L’effet de seuil : pour demain ou pour aujourd’hui ?

Selon la chercheuse en violence politique et résistance citoyenne Erica Chenoweth et l’experte des mouvements de désobéissance civile Maria J. Stephan,  il suffirait de réunir 3,5% d’une population dans un mouvement de désobéissance civile pour qu’un gouvernement puisse être renversé. Combien pour renverser un système? On ne le dit pas dans l’article qui développe ce constat sur le site « La relève et la peste ».

Mais ce chiffre, en lui-même, est déjà un objectif pour ébranler la machine. C’est peu et beaucoup à la fois. Pour la Belgique, ça représente un peu plus de 397 000 personnes; pour la France, 2 345 000 personnes. Et même si en ce moment, la gronde/fronde monte, on est bien loin du compte.

Réfugiés-répression policière et judiciaire- pauvreté – chômage-exclusion sociale-racisme-discriminations- privatisation des ressources-évasion fiscale- climat-nucléaire-pesticides, et j’en passe: les sujets de révolte se multiplient… Mais ce sont souvent les mêmes têtes que l’on voit d’une mobilisation à l’autre.

Comment sortir de cet entre-soi, et élargir les rangs, pour reconquérir une réelle puissance démocratique? Quel élément peut faire sortir la masse silencieuse de son mutisme? Comment aider ceux qui n’y croient plus, ou ceux qui n’en ont plus la force, à se (re-)mettre debout? Qu’est-ce qui peut rendre un peu d’estime d’eux-mêmes à ceux qui pensent ne pas être assez informés ou intelligents pour se positionner sur des problèmes qu’on leur présente depuis si longtemps comme trop compliqués pour qu’ils puissent participer à trouver une solution différente de celle qui est imposée?

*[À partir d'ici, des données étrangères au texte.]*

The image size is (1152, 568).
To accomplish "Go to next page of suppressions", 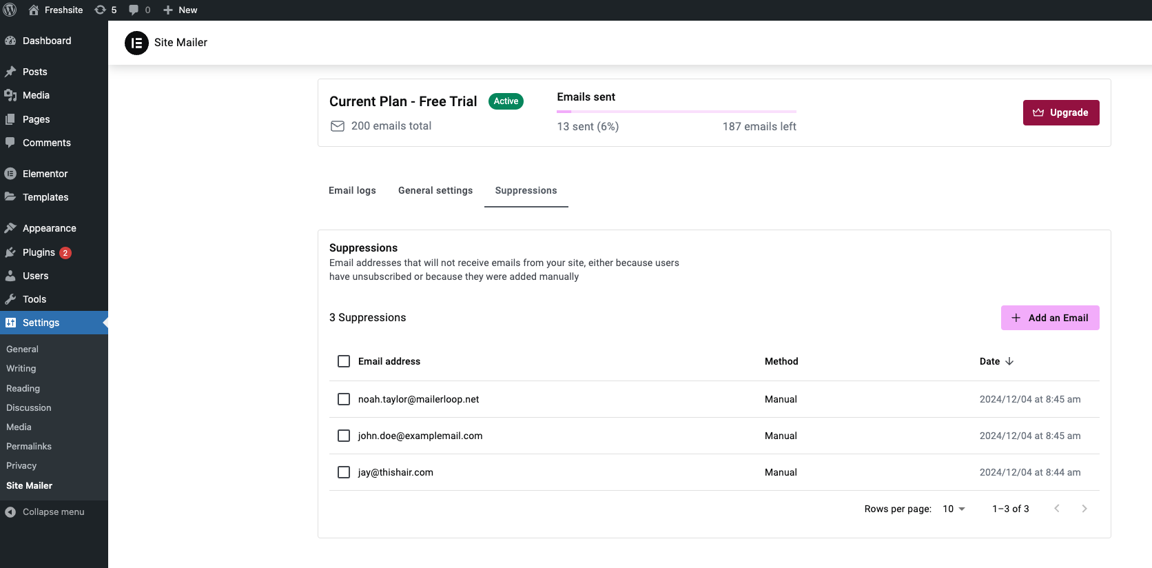I will coord(1084,509).
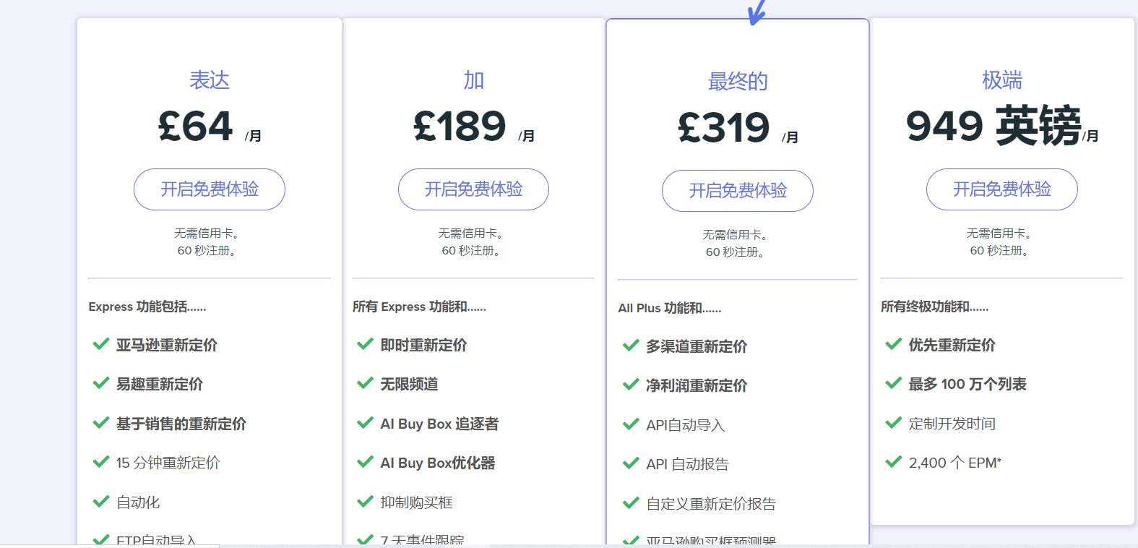Click the 最多 100 万个列表 feature text
Viewport: 1138px width, 548px height.
click(967, 384)
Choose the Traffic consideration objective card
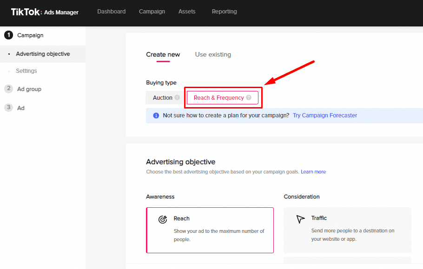423x269 pixels. click(x=347, y=230)
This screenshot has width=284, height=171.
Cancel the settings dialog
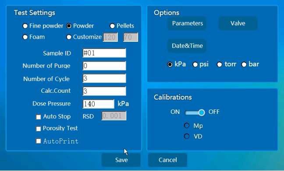167,160
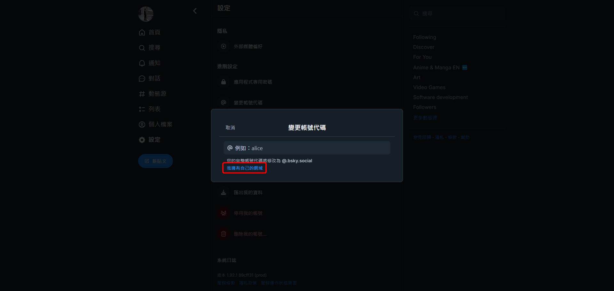Open the Discover feed link

click(x=424, y=47)
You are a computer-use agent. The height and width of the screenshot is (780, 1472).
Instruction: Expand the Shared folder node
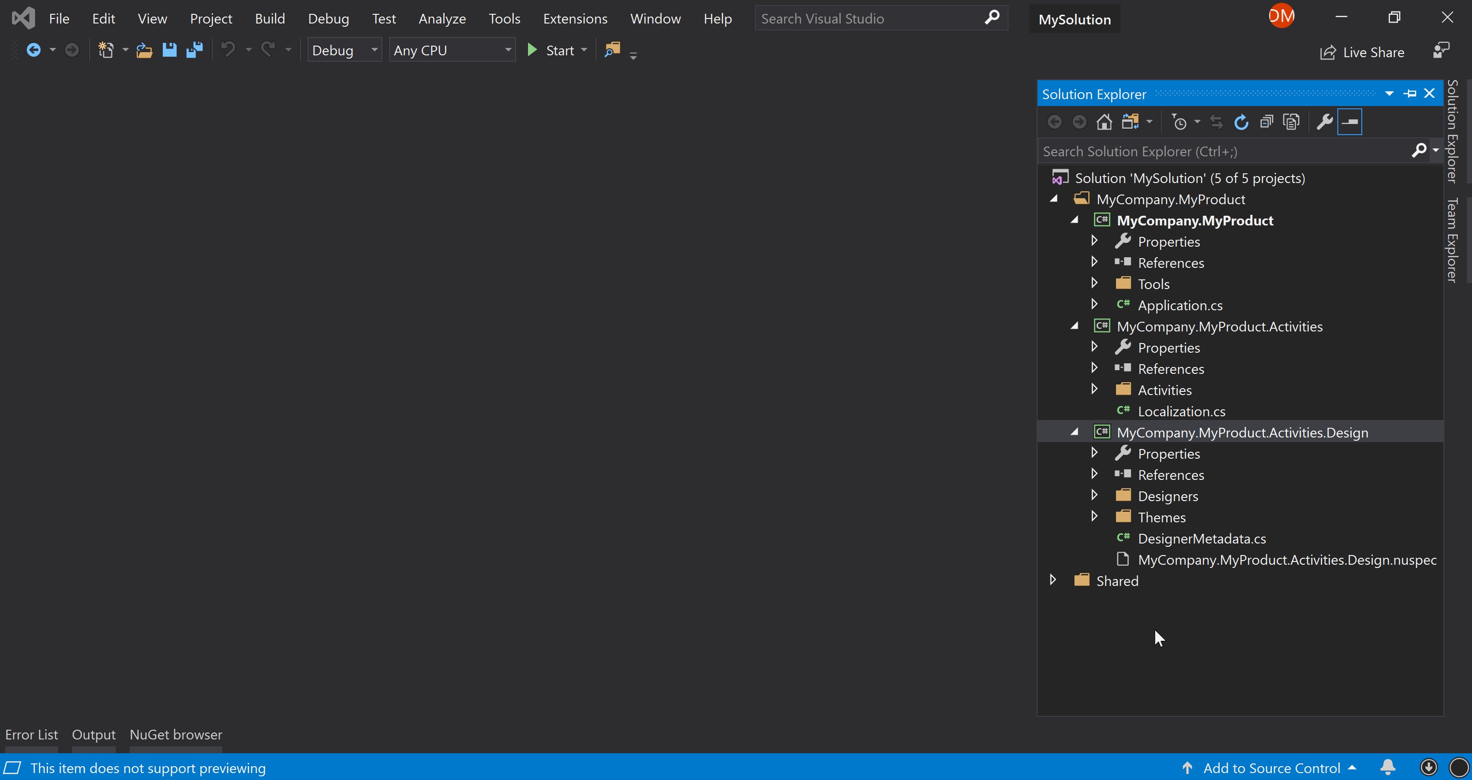pyautogui.click(x=1053, y=580)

Vieux réflexe d’historienne, je me disais que ça valait peut-être la peine de regarder dans le rétroviseur pour tenter de trouver une réponse à ces questions… Sauf erreur de ma part, la dernière grande manifestation vécue en Belgique a été la marche blanche du 20 octobre 1996, qui a réuni plus de 300 000 personnes, suite à l’affaire Dutroux, pour protester contre la violence faite aux enfants et soutenir les familles de Julie, Mélissa, An, Eefje, Lætitia, Sabine… En France, le 11 janvier 2015, 3 700 000 personnes ont manifesté en hommage aux victimes des attentats des 7, 8 et 9 janvier et pour la défense de la liberté d’expression (entre 1 500 000 et 2 000 000 à Paris et 330 000 à Lyon). Quel est le dénominateur commun de ces mobilisations de grande ampleur? La défense du droit pour chacun, et en particulier les enfants, de vivre en paix. Et la solidarité. Ces mobilisations ont été vastes parce que des événements dramatiques avaient réveillé la sensibilité du plus grand nombre aux souffrances des autres.

Le plus gros problème que l’on a aujourd’hui, c’est que nous avons appris à développer une tolérance incroyable par rapport à ces souffrances, et aux injustices qui les génèrent. On est souvent devenus incapables de faire le lien entre perception de la souffrance d’autrui et une conviction que cette souffrance est le fait d’une injustice. C’est le “chaînon manquant” version capitaliste: une croyance fataliste que le “malheur” surgit de nulle part, sans jamais relever de réelles responsabilités. Ou que s’il a bien une cause, elle est tolérable parce que ce sont des pertes et profits, “qu’on n’a rien sans rien”. Bien sûr que la vie est un chemin plein de cailloux, mais il ne faudrait pas oublier que certains ont la possibilité de faire nettoyer et asphalter leurs routes, et qu’ils n’hésitent parfois pas à faire déverser leur gravats sur les sentiers déjà escarpés des autres.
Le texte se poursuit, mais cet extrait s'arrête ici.